Neither in conjunction with his direct appeal to the Delaware Supreme Court, nor in conjunction with his petition for habeas corpus in this Court, has petitioner made any allegation that the trial judge’s ruling prejudiced the defense of his case in any way. Under the circumstances, and particularly in light of the fact that the decision to grant a continuance rests within the discretion of the trial court, Avery v. Alabama, 308 U.S. 444, 446, 60 S.Ct. 321, 84 L.Ed. 377 (1940), the ruling of the Delaware Supreme Court would appear to be correct and will be adopted by this Court. Cf. United States v. Hendrickson, 417 F.2d 225 (3rd Cir. 1969), cert. denied, 397 U.S. 1026, 90 S.Ct. 1271, 25 L.Ed.2d 537 (1970) (neither defendant’s right to due process nor his right to compulsory process were violated by the trial court’s refusal to grant adjournment for purpose of recalling witness where testimony of the recalled witness would have been inadmissible); Brady v. United States, 433 F.2d 924 (10th Cir. 1970) (no error in denial of continuance to procure witness where witness’s testimony, though possibly persuasive, would have been cumulative).

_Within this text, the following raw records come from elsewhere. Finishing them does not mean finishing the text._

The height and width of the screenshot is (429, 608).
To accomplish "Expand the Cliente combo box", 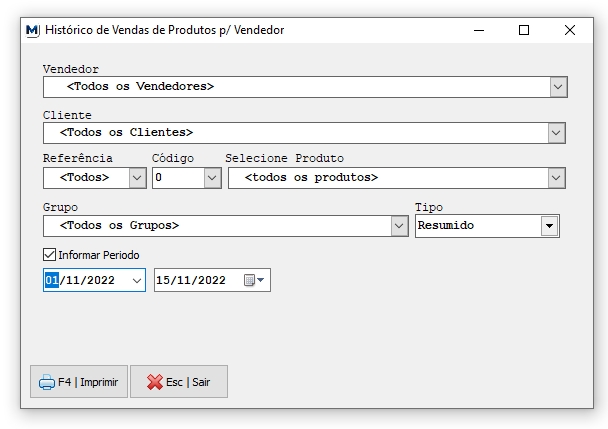I will tap(556, 132).
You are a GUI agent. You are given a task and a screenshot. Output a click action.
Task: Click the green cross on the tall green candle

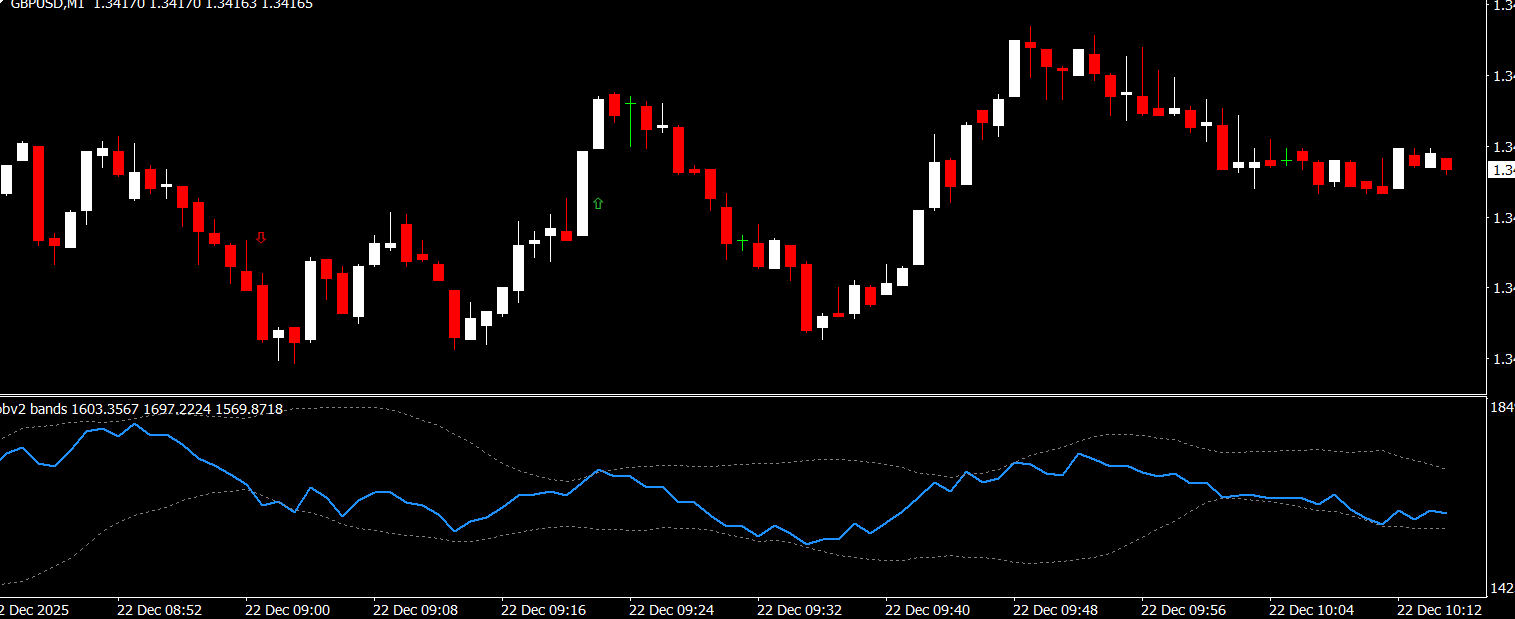point(630,102)
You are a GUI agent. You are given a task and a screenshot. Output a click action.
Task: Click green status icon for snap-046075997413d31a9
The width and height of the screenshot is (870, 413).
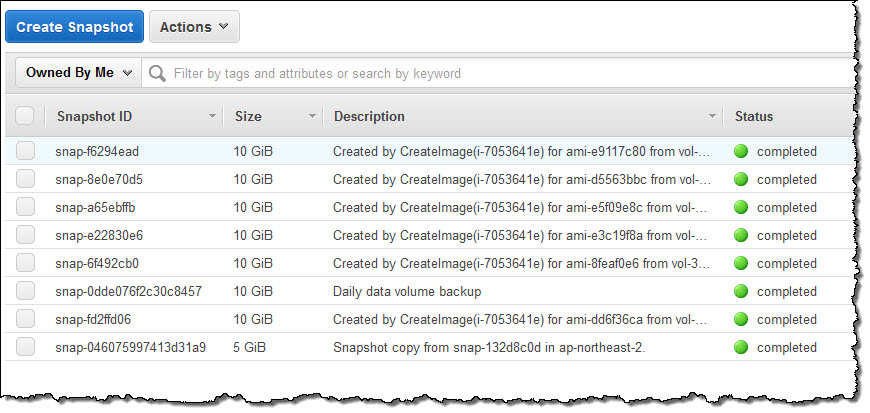tap(741, 348)
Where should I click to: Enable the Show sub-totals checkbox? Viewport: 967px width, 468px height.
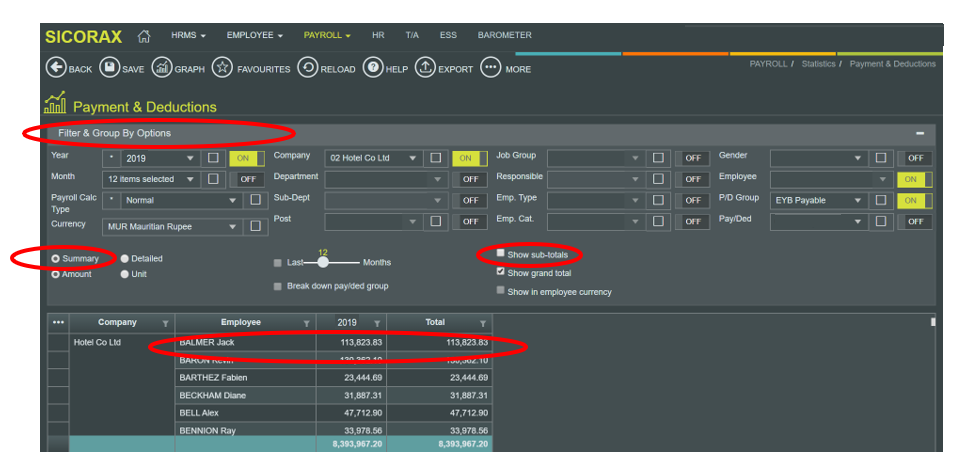point(501,254)
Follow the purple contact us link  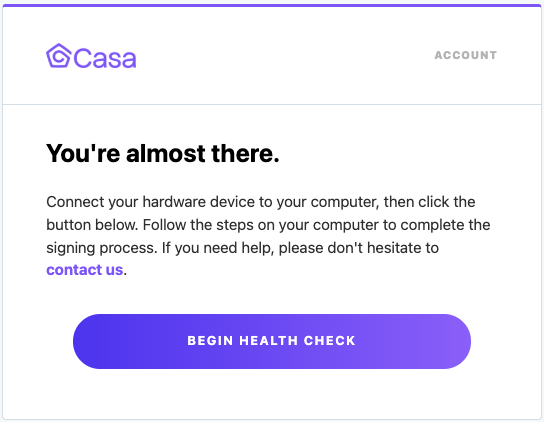click(x=85, y=270)
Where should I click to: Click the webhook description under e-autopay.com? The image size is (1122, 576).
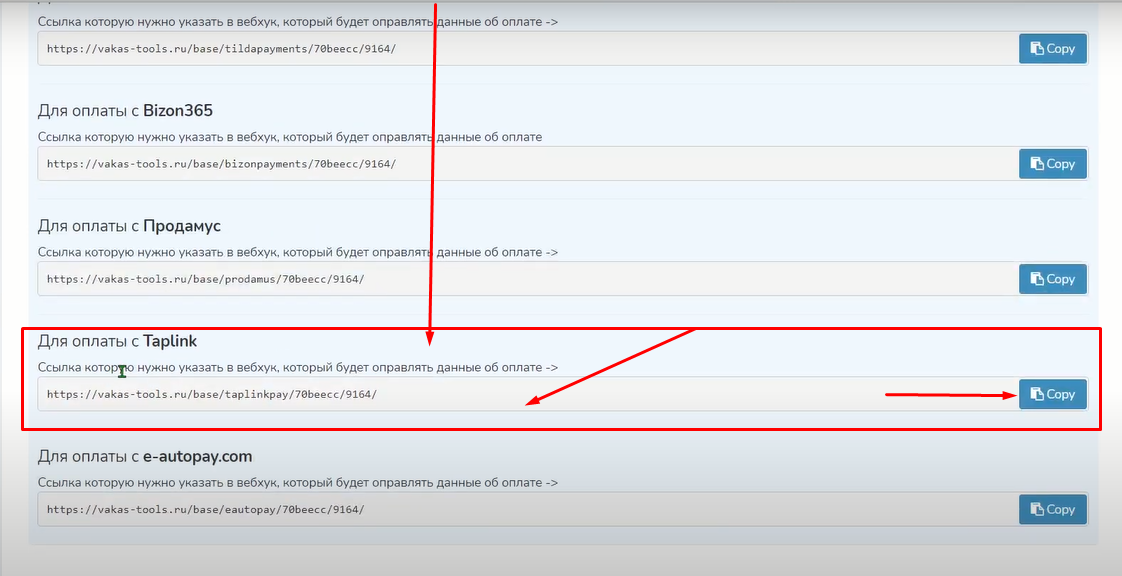click(x=297, y=482)
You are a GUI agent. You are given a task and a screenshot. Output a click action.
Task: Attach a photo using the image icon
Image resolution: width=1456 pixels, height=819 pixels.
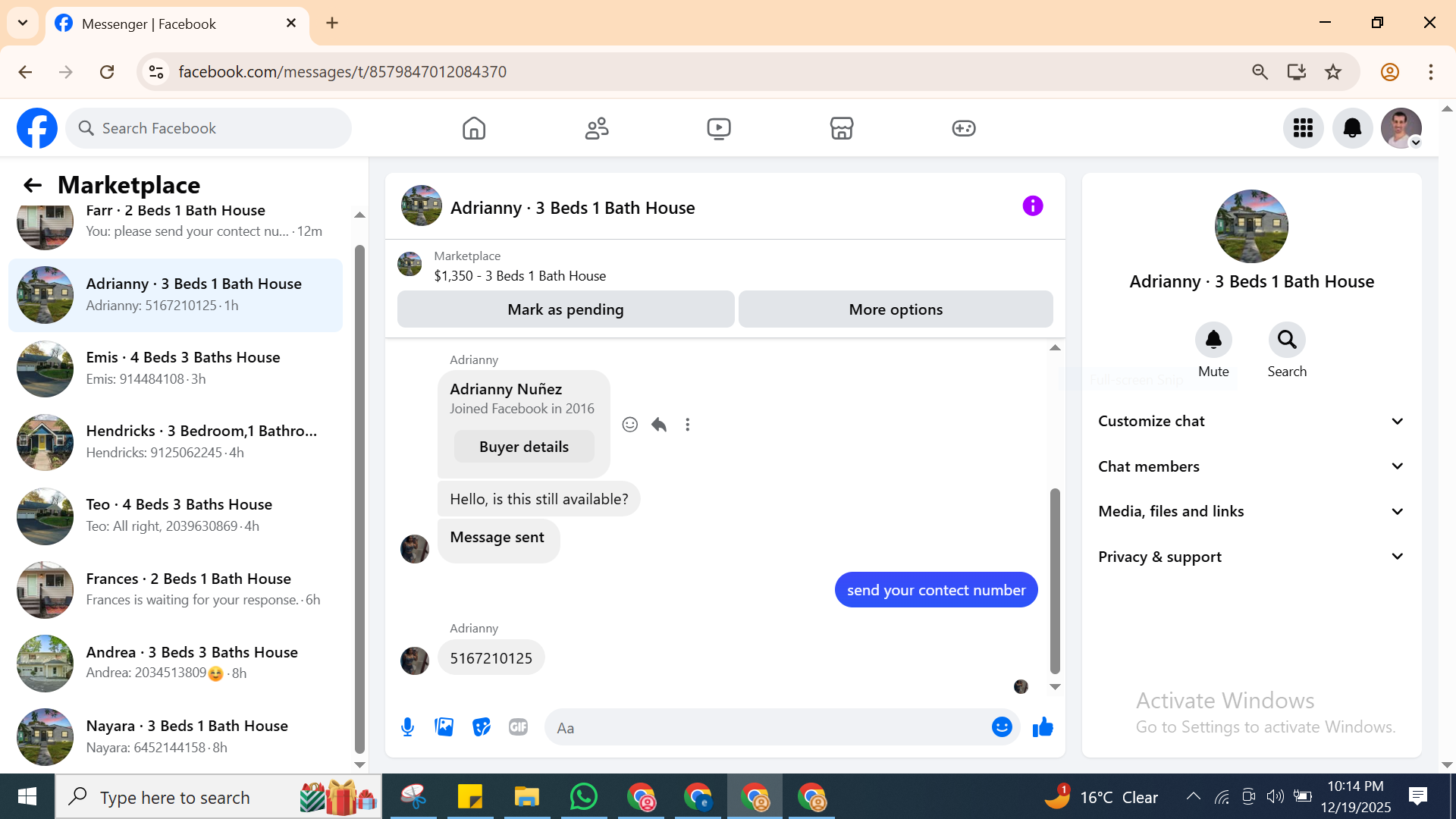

C. PETITIONER’S GRAND AND PETIT JURIES.
Petitioner’s second argument is that he was denied equal protection of the law because negroes and migrant workers were systematically excluded in the selection of the grand jury which indicted him and the petit jury which convicted him. This argument was not timely raised at the pre-trial stage and when it was raised at the commencement of the trial no evidence was offered in support of it. Nevertheless, the state courts chose to consider the matter on a record developed in a post-conviction proceeding and this Court will do likewise.
During the period here relevant, Delaware had a jury commissioner system for the selection of grand and petit juries. All persons qualified to vote, with certain exceptions not here relevant, were qualified to serve. In December of each year the jury commissioners for the county involved (2 in the case of Kent County) selected from the eligible citizens of the county the names of at least 50 people to serve, if summoned, as grand jurors, and the names of at least 150 people to serve, if summoned, as pet-it jurors. These names were placed in two sets of boxes, one set marked “Grand Jury” and the other “Petit Jury.” In each set there was a box for each representative district in the county and the Jury Commissioner’s selections *572were distributed among those districts. 10 Del.C. § 4505.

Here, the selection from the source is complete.